Starting at the line that contains "Given: Click the red $ dividend marker", return every line through the end of the data exactly, without pictures.
(Beginning of MATERIAL PROVIDED)
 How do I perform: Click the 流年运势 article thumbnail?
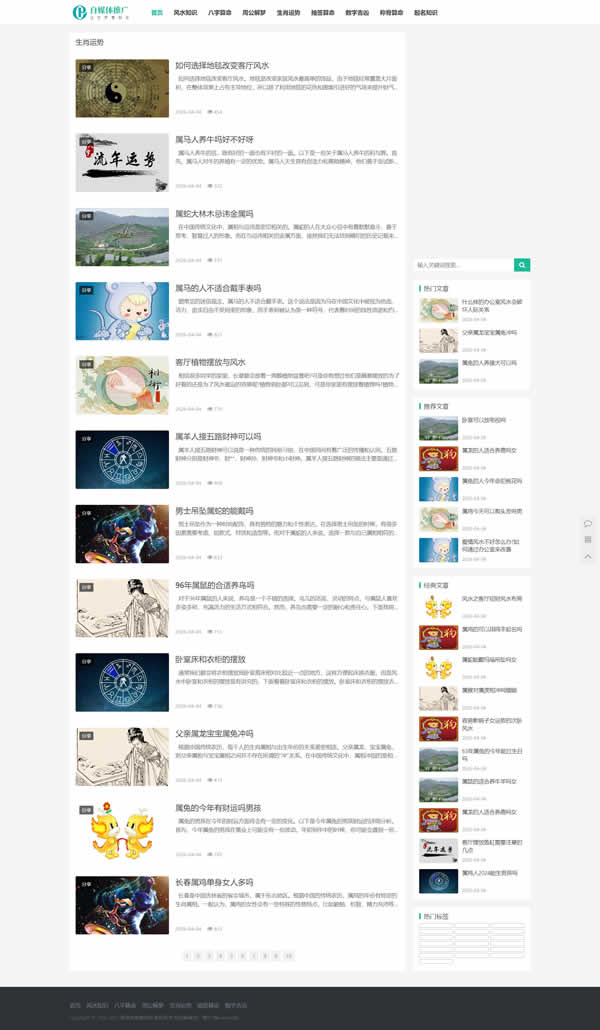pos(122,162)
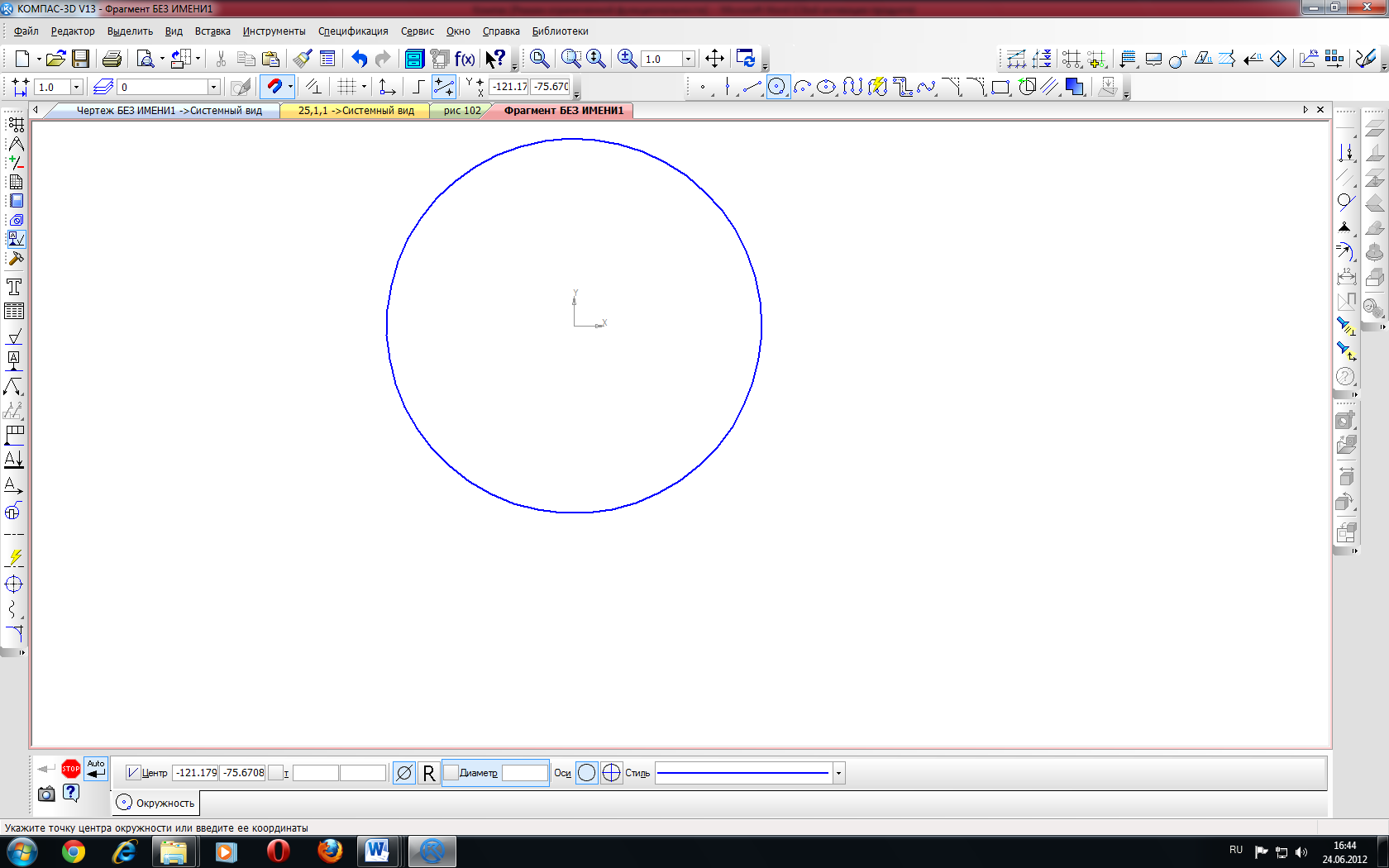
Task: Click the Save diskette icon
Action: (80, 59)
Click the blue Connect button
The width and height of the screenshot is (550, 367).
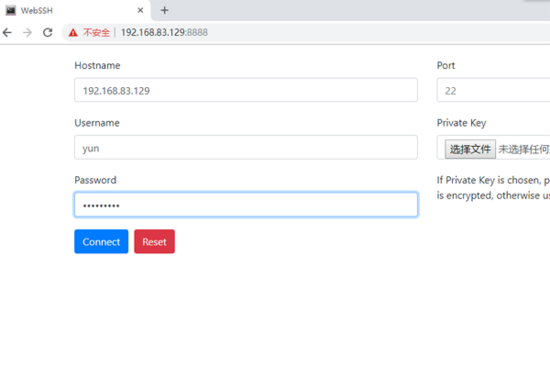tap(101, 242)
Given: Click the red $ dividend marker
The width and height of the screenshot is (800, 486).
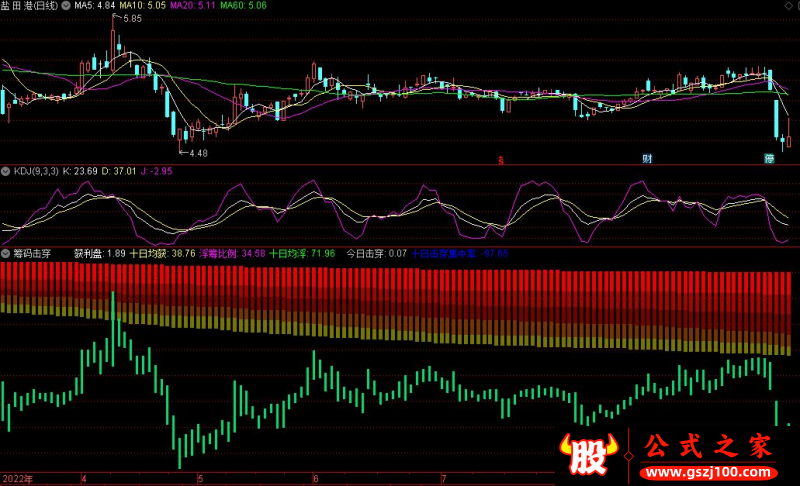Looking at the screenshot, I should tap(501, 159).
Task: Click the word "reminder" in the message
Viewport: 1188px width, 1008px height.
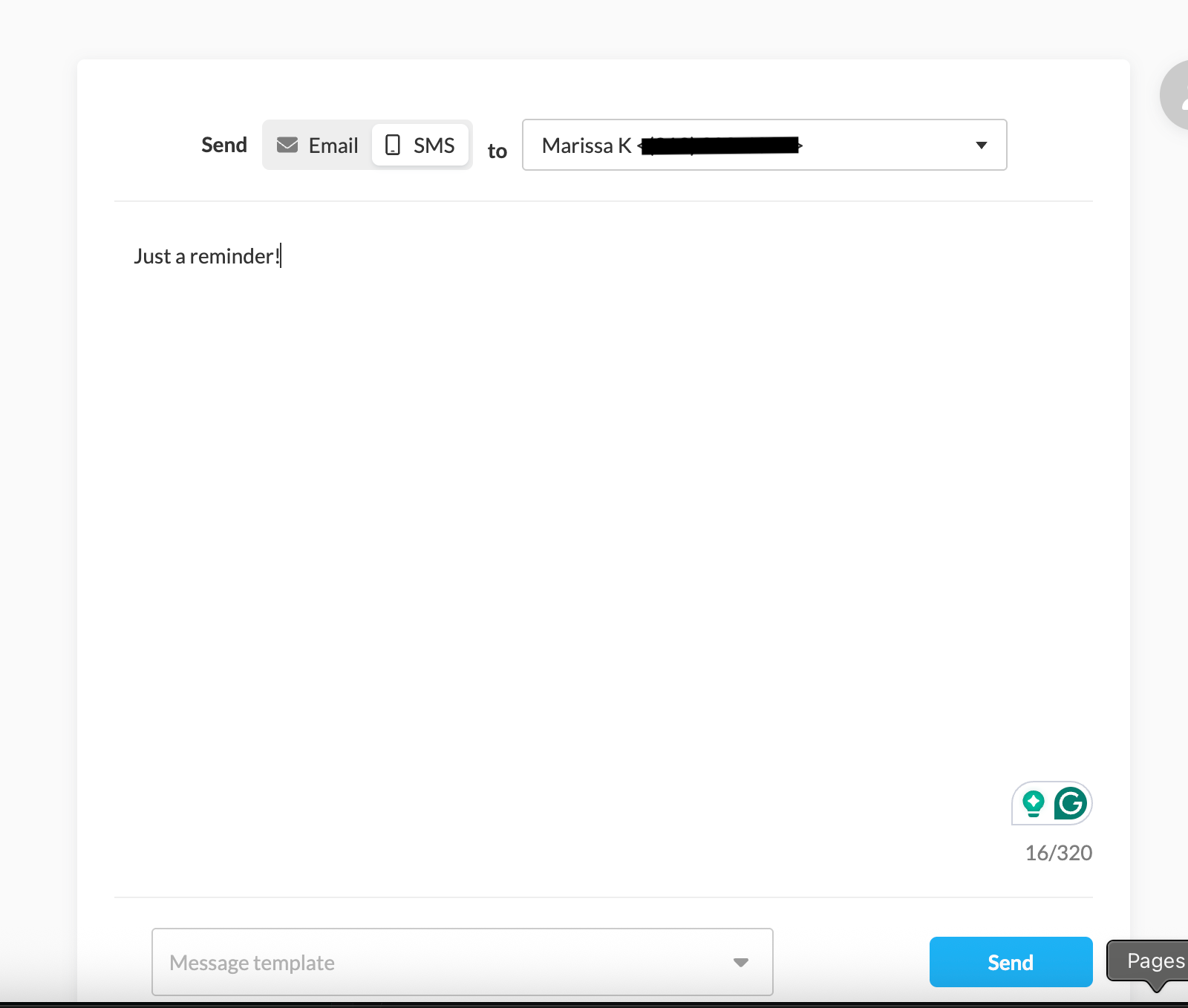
(End of MATERIAL PROVIDED)
* _EXPECTED ANSWER_
Given: Click the red $ dividend marker
The width and height of the screenshot is (800, 486).
Looking at the screenshot, I should tap(501, 159).
Task: Click the word "reminder" in the message
Viewport: 1188px width, 1008px height.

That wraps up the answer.